I’ve been working on a project that includes migrating existing data from Microsoft Excel spreadsheets to a SQL Server 2005 database. The volume of data isn’t terribly large, but it’s large enough that entering it manually into SQL Server would be mind-numbing, not to mention the likelihood of introducing errors. Also, since I’m using the Express version of SQL Server on my development machine, neither the Data Transformation Services tool nor SQL Server Integrated Services are available to handle the job.
Being a programmer, and a lazy one at that, I thought I’d create a quick Windows app to automate the process. I’ve never had much success working with the XML tools built into Excel, so I instead settled on exporting CSV (Comma Separated Values) files that I could then easily parse in the C# code.

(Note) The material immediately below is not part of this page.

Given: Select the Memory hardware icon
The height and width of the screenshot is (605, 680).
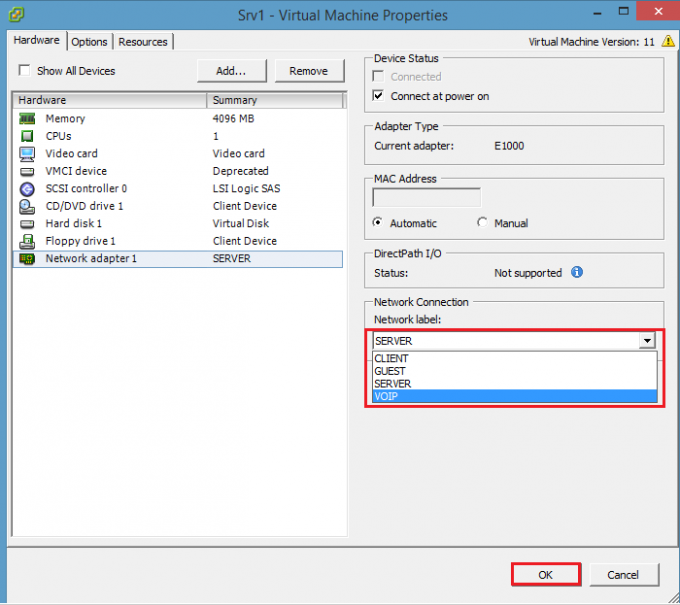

The problem is that several of the fields of data are text and, you guessed it, some contain commas. Now, Excel wraps any such fields in quotes during the export, so a (fictitious) row like this:
|1||Foo||Bar||Variable length text that, of course, might have commas||2009-10-26|
1,Foo,Bar,"Variable length text that, of course, might have commas",2009-10-26
in the CSV file. Further obfuscating things, after running
String.Split() on this row and passing in a comma as the split character, the resulting array looks like this:
|3||“Variable length text that|
|5||might have commas”|
There are any number of approaches that could be used to deal with this. I thought briefly about trying to use regular expressions to format each row before splitting it into an array. One issue is that some of the text not only has commas imbedded but also quotes. This would quickly devolve into a mess of lookaheads and lookbehinds and would almost certainly not work on all the data because regular expressions are not particularly adept at matching nested patterns like this.
Then I had the idea to export the spreadsheets using a separator character other than a comma. If I could choose a character that I know doesn’t appear in any of the data, I’d be all set. But after spending several minutes in Excel scouring through the Save As dialog and also Tools > Options, I began to realize that Microsoft apparently didn’t think anyone would ever need a CSV with anything other than a comma separator.

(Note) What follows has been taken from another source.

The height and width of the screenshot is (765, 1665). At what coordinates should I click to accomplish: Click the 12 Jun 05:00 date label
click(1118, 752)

After wrestling for awhile back in the C# code, to no avail of course, I finally did what I should have done at the beginning, I opened up a browser and spent some time with Google searching for a way to change the separator character in Excel. Turns out it’s actually really easy. It’s just not located in Excel, or anywhere else in Microsoft Office. It’s in the Windows Control Panel.
Reprinted from here:
- Click the Windows Start menu.
- Click Control Panel.
- Open the Regional and Language Options dialog box.
- Click the Regional Options Tab.
- Click Customize.
- Type a new separator in the List separator box.
- Click OK twice.
I changed the character to a caret (^), which I knew didn’t occur in the data (regex is useful for some things), and adjusted the C# code accordingly and within a few minutes I had all the data migrated into SQL Server.